Singhiozzavo, nella più amara solitudine, nel buio di una fredda notte di gennaio.
Mi lasciavo annegare nello sconforto e nella depressione.
 
Mi odiavo per quello che ero diventata.
 
Mi odiavo perché non ero capace di lasciarmi andare.
 
Mi odiavo per quel maledetto orgoglio. 
 
Mi odiavo perché aveva ragione, ero una fredda acida del cazzo.
 
Mi odiavo perché non meritavo nulla.
 
Singhiozzavo nel buio di una fredda notte di gennaio.
Il mio petto era scosso da sussulti che lo facevano vibrare in modo innaturale.
 
Le gambe, salde, rimasero tali, anche quando la pioggia iniziò a sferzare il mio viso ed il mio corpo.
 
Nell'oscurità, interrotta ogni tanto da un lampo che illuminava a giorno lo spazio circostante, le mie lacrime si confondevano con la pioggia battente.
 
Rimasi così, con le gambe piantate sul marmo, cercando di coprirmi come meglio potevo, cercando di nascondermi. 
Di nascondermi da non so cosa.
 
Fu un attimo.
 
Il dolore squarciò il mio petto con una tale intensità, che scosse le fondamenta del mio corpo e della mia stessa anima.
 
Urlai.
Affondavo le unghie nelle braccia, le stringevo forte, troppo.
Non sapevo più se lo stessi facendo per coprirmi o perché volevo davvero farmi male.
I miei lamenti, le mie urla di dolore riecheggiavano nel temporale.
Guardavo verso il cielo, che quella notte aveva inghiottito le stelle. 
 
Urlavo.
 
Richiusi la vetrata alle mie spalle, ansimando.
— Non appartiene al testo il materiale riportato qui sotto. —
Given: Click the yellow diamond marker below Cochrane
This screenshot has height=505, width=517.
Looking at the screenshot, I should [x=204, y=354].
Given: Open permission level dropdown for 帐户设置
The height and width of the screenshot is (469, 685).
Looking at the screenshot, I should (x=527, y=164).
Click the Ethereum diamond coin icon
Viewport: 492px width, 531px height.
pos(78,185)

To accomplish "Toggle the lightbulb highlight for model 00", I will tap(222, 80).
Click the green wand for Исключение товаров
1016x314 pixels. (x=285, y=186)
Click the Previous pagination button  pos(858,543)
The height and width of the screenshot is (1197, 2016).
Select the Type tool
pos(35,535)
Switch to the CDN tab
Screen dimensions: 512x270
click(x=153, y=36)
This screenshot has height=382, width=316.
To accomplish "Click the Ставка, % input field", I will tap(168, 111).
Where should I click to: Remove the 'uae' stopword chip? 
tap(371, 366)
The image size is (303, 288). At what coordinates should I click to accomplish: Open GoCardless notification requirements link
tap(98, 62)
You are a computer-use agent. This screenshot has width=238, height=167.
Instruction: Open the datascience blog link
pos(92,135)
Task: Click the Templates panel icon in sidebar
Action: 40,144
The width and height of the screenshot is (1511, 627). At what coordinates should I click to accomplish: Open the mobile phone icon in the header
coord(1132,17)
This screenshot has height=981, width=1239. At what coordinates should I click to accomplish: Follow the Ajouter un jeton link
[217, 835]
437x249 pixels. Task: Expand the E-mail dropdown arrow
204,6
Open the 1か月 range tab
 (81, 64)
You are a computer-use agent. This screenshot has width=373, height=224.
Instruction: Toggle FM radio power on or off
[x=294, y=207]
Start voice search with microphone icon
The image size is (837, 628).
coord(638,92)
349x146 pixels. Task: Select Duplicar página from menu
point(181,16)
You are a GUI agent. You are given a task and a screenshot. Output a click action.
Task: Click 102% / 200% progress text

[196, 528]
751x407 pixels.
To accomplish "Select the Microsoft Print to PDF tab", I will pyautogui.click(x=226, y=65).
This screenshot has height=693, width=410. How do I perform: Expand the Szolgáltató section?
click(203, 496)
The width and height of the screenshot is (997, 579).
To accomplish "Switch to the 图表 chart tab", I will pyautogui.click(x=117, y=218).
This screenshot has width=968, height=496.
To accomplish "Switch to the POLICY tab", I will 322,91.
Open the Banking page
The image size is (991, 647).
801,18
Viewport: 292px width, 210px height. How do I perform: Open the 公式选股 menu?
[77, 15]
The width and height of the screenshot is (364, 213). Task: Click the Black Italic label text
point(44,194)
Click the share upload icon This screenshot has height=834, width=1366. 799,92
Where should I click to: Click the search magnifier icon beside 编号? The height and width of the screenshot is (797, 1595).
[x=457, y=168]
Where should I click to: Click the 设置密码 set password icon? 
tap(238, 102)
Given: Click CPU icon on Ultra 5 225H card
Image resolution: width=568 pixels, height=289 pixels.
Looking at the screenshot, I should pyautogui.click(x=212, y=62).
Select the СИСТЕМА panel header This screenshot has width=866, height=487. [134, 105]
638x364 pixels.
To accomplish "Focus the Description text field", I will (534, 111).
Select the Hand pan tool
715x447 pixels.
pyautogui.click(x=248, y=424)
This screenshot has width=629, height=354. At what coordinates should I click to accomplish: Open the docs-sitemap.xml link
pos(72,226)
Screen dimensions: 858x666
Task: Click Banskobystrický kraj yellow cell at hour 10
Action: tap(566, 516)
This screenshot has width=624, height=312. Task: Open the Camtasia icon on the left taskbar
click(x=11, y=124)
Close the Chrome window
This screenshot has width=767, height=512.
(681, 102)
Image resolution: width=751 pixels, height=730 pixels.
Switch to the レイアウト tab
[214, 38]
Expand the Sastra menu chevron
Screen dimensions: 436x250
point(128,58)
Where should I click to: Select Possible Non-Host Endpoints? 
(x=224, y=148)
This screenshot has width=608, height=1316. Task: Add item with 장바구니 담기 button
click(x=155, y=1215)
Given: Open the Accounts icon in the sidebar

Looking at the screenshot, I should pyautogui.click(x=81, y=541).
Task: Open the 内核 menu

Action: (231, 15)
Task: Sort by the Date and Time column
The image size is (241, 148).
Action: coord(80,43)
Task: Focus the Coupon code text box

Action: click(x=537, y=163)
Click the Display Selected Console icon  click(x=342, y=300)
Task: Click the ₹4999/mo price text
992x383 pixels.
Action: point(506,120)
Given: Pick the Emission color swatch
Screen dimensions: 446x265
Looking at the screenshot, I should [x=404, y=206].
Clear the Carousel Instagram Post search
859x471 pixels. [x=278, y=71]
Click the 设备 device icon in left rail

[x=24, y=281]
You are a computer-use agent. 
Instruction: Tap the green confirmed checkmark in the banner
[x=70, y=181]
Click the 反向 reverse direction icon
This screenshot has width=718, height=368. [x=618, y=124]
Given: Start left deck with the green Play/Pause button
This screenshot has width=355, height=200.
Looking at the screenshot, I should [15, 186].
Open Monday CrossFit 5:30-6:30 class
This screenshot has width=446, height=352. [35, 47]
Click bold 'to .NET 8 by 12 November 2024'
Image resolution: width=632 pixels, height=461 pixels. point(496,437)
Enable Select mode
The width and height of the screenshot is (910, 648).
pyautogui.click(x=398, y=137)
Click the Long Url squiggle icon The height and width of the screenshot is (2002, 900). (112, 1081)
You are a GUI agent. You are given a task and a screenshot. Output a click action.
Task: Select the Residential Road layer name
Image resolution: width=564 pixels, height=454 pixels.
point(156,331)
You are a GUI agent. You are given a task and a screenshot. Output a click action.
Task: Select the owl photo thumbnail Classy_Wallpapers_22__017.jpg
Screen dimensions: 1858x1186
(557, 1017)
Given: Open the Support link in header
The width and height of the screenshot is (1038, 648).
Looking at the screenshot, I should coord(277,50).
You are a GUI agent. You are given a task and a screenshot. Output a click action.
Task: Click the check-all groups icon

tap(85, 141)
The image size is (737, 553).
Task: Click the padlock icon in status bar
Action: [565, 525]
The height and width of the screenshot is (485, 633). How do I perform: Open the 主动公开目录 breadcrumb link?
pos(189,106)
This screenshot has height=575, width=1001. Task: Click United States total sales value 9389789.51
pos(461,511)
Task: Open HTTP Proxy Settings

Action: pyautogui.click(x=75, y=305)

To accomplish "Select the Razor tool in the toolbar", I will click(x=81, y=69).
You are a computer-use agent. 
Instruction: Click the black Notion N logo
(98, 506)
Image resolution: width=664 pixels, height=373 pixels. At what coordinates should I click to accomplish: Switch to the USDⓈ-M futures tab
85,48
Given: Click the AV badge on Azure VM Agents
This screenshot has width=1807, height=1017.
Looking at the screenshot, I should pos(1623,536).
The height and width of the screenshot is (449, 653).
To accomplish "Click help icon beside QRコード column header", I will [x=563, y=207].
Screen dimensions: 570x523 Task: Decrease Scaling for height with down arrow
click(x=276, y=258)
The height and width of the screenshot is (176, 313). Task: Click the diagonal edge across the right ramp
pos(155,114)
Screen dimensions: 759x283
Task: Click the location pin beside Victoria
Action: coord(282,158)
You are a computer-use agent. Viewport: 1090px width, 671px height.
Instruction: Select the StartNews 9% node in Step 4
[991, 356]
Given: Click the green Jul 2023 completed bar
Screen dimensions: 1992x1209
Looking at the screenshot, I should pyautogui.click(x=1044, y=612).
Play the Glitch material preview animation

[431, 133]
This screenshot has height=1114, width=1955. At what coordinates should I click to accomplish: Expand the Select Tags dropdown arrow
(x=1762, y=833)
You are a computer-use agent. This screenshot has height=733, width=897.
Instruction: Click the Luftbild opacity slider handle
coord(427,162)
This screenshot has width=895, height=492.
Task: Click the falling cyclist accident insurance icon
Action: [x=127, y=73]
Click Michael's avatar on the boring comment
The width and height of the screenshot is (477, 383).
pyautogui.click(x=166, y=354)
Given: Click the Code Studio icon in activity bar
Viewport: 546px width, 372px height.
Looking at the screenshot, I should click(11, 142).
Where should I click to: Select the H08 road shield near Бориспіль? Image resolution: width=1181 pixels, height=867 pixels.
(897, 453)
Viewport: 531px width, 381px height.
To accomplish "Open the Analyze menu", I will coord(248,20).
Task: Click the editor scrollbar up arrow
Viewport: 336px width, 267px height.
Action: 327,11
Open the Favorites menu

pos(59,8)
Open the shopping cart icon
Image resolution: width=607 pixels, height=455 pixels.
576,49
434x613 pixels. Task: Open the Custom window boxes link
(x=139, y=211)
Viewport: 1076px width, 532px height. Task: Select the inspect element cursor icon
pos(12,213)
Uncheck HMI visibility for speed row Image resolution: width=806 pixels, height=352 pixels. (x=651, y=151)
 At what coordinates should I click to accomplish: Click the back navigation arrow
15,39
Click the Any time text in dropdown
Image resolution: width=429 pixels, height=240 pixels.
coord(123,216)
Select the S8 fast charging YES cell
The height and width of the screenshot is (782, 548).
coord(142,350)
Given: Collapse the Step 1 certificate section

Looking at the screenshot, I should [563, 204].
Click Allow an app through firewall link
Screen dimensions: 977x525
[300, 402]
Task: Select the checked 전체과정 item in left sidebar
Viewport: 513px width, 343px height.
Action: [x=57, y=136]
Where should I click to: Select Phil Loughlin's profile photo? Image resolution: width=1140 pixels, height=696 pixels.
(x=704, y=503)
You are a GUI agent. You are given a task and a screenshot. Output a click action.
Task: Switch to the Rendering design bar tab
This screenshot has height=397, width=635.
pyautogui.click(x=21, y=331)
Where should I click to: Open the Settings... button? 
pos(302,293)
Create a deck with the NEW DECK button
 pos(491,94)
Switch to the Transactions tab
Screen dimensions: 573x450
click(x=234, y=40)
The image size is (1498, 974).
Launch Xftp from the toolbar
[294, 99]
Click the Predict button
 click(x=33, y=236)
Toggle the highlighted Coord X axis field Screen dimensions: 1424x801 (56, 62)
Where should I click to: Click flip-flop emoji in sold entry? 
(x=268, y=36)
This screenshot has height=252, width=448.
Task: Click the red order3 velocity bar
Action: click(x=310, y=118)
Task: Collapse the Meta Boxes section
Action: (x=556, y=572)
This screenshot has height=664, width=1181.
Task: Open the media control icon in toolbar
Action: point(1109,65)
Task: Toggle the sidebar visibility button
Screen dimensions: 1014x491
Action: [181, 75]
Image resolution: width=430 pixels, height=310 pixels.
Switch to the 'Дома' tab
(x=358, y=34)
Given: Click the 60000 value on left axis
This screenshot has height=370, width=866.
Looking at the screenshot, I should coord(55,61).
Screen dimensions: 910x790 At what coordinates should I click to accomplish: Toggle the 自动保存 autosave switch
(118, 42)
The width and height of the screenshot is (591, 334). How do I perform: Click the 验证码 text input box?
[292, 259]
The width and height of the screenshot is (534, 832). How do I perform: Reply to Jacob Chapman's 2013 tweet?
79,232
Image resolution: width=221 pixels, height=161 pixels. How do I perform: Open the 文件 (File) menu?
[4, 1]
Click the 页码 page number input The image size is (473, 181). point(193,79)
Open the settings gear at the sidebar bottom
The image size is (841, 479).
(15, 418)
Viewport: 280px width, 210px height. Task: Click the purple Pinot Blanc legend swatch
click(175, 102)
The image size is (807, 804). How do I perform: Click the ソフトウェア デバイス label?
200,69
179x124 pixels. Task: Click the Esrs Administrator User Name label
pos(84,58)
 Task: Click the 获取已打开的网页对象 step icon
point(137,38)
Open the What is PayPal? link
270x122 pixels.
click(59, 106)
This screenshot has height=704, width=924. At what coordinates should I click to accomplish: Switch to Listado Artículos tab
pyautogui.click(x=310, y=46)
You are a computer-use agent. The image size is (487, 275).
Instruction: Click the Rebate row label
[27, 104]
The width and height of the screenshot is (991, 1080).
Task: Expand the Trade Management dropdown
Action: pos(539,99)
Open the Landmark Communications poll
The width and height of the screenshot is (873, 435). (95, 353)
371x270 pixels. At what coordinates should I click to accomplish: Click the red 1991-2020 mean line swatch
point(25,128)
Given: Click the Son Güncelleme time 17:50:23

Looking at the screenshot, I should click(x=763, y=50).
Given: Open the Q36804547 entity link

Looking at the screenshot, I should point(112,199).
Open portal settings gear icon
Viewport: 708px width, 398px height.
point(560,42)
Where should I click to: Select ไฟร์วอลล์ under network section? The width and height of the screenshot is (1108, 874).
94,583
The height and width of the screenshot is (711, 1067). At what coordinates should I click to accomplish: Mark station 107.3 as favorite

Quando fui totalmente sfinita, fisicamente ed emotivamente, mi lasciai scivolare giù, in silenzio, come silenzioso era il mio dolore, come silenziose, ora, erano le mie lacrime che rigavano delicatamente le mie guance.
Rimasi lì, accasciata, con la schiena contro la vetrata, la testa poggiata su di essa, rivolta verso l'alto.
 
Sentivo le gocce infrangersi violentemente contro il vetro, fuori, e contrapposi quel rumore al dolce ticchettio delle gocce che, dai miei abiti, rovinavano al suolo, allargando gradualmente la piccola pozza che andava via via formandosi.
Sentii le ciocche dei miei capelli, fradici, sfiorarmi le tempie e le sentii gelare.
 
Mi addormentai così, cullata dal suono della pioggia, che, piano piano, attutì il frastuono dei pensieri. 
E il freddo, il mio adorato freddo, mi avvolse compassionevolmente, irrigidendo gli arti senza che me ne accorgessi, fino a quando muovermi risultò troppo faticoso.
E le mie labbra, loro non avevano freddo.
Gonfie, violacee, erano riscaldate dal sangue, che lentamente si espandeva, tingendole di rosso. 
Non smisi di mordermi le labbra finché non venni sopraffatta dal sonno e allora anche la depressione, anche il rimorso verso me stessa, anche la rabbia, anche l'angoscia, anche il dolore.
Anche loro, insieme ai pensieri, tacquero.